Cisco Systems Interview Question
logically ok.
karate, by the time the control reaches the second part of the logic x has already been shifted left so right shifting puts it back to its original position with the left most bit missed, possibly. as i know the shifting works in place, so the best option would be to use this way
a = x
left = x<<1 & 0b10101010
right = a>>1 & 0b01010101
x= left | right
@amazonianMonkey
Your logic is not correct, you don't need to shift it back because the send shift is performed on the original x value.
Consider,
int x = 2;
x = x << 1 | x << 1;
if you look at the assembly, assuming %eax has x
add %eax %eax
or %eax %eax
If you print out x, the output is 4 not 12.
@gus
so you mean to say in case of your solution by the time control reaches the second part (the second part of OR) the value of x is the same as the original, right?

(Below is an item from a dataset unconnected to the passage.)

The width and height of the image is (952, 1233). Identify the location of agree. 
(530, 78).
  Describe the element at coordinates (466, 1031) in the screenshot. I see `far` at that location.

((x<<1)&(0b10101010)) |(x&0b01010101)
i don't think so! How do you explain that...this logic applies to post/pre increment operators in C/C++, but how do you apply the same here, can you write concrete examples? would be nice to make things clear for my understanding. Thank
#define ENDSWAP2BITS(x) ((((x)&0x03)<<2)|(((x)&0x0c)>>2)|(((x)&0x30)<<2)|(((x)&0xc0)>>2))
int x= ( (x & 0xAAAAAAAA)>>1 | (x & 0x55555555)<<1 );
- Anonymous August 23, 2009